It provides an introduction to Hadoop (one of the most common frameworks), that has made big data analysis more accessible and easier, increasing the potential for data to transform our world!

At the end of this course, you will be able to:

  • Describe the Big Data landscape including examples of real world big data problems including the three key sources of Big Data: organizations, people, and sensors.
  • Explain the V’s of Big Data (velocity, volume, veracity, variety, valence, and value) and why each impacts monitoring, data collection, analysis, storage, and reporting.
  • By using a 5-step process to structure your analysis, get value out of Big Data.
  • Identify big data problems and be able to recast these problems as data science questions.
  • Provide an explanation of the programming models and architectural components used for scalable big data analysis.
  • Summarize the features and value of core Hadoop stack components including the YARN resource and job management system, the HDFS file system and the MapReduce programming model.
  • Install and run a program using Hadoop!

b)   Big Data Modeling and Management Systems

Created by University of California, San Diego in this second course of Big Data Specialization, you will experience various management tools and data genres appropriate for each.  You will be able to describe the reasons behind the evolving plethora of new big data platforms from the perspective of big data management systems and analytical tools.

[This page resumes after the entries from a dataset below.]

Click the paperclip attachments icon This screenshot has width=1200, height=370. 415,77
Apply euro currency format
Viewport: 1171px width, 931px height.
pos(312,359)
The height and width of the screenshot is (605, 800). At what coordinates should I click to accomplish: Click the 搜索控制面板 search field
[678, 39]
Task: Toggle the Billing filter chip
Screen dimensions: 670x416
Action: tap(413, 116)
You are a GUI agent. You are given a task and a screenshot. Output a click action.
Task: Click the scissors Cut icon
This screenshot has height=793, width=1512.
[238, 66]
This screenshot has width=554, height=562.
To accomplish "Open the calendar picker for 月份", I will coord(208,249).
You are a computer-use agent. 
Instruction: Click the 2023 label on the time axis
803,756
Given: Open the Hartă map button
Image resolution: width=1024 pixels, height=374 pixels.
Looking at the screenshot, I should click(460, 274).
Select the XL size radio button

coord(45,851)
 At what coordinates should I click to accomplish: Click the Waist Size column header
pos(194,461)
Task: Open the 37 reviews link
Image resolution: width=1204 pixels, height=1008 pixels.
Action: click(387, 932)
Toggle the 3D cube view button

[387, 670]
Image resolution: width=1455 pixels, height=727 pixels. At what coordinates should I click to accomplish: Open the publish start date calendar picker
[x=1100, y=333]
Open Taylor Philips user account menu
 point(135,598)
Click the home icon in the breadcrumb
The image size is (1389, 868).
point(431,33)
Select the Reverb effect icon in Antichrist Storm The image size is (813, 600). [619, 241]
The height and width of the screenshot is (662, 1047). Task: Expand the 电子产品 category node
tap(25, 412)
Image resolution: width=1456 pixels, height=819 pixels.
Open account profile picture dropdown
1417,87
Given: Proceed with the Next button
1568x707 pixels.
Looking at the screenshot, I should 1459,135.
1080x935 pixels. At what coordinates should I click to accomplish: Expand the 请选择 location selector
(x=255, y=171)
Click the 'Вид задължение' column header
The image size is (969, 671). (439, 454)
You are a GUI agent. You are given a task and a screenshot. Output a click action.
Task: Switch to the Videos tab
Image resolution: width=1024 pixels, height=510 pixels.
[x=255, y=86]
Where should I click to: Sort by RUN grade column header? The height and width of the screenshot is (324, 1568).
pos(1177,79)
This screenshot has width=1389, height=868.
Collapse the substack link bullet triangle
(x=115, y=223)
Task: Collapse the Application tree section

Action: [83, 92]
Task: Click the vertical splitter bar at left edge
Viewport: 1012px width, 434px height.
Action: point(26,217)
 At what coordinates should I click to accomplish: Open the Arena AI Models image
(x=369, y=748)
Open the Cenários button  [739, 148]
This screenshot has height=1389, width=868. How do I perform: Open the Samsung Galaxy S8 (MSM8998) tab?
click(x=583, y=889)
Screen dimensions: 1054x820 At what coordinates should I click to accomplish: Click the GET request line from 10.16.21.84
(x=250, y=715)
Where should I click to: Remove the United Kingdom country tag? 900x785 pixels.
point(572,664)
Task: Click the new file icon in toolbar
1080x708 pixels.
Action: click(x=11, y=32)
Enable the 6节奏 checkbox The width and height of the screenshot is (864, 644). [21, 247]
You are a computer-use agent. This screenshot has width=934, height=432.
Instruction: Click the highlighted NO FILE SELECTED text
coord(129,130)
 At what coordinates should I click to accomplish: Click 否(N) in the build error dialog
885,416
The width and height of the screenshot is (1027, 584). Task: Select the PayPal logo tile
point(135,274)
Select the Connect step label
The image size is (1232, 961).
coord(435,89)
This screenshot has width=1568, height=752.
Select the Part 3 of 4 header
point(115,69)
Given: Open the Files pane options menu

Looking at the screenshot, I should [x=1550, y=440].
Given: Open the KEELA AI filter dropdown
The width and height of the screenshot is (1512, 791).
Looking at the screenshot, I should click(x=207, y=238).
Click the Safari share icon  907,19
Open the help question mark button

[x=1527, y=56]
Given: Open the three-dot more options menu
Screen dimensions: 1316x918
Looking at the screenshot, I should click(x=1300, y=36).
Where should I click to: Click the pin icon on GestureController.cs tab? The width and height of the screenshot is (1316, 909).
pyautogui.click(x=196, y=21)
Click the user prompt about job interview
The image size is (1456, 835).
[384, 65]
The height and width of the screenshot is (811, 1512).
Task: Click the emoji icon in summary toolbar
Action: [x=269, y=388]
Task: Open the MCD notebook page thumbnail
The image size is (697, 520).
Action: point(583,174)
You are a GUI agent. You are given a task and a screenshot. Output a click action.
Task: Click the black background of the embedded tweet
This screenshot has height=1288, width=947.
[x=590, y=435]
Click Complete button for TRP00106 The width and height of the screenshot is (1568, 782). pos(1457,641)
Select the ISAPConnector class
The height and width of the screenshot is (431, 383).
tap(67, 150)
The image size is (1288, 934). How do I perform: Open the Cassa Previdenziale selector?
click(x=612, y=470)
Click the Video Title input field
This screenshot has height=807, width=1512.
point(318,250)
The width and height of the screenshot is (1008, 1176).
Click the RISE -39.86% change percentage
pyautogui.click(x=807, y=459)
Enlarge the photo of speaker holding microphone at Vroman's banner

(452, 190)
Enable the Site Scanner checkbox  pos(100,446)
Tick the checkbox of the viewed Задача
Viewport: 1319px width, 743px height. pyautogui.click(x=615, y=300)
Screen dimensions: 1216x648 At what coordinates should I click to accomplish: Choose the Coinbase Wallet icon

You will become familiar with techniques through guided hands-on tutorials, using semi-structured and real-time data examples.  Systems and tools discussed include: HP Vertica, AsterixDB, Neo4j, Impala, Redis, and SparkSQL. This course provides techniques to discover new data sources and extracting value from existing untapped data sources.

At the end of this course, you will be able to:

  • Recognize different data elements in everyday life problems
  • Explain why your team needs to design an Information System Design and a Big Data Infrastructure Plan
  • Identify the frequent data operations required for various types of data
  • Select a data model to suit the characteristics of your data
  • Apply techniques to handle streaming data
  • Differentiate between a Big Data Management System and a traditional Database Management System
  • Design a big data information system for an online game company

c)  Big Data Integration and Processing

This is the third course in the Big Data Specialization from University of California, San Diego. At the end of the course, you will be able to:

  • Retrieve data from example big data management systems and database
  • Describe the connections between data management operations and the big data processing patterns needed to utilize them in large-scale analytical applications
  • Identify when data integration is needed by a big data problem
  • Execute simple big data processing and integration on Spark and Hadoop platforms

d)  Machine Learning With Big Data

Created by University of California, San Diego this course provides an overview of machine learning techniques to analyze, explore, and leverage data.  You will be introduced to algorithms and tools you can use to create machine learning models, that learn from data, and to scale those models up to big data problems.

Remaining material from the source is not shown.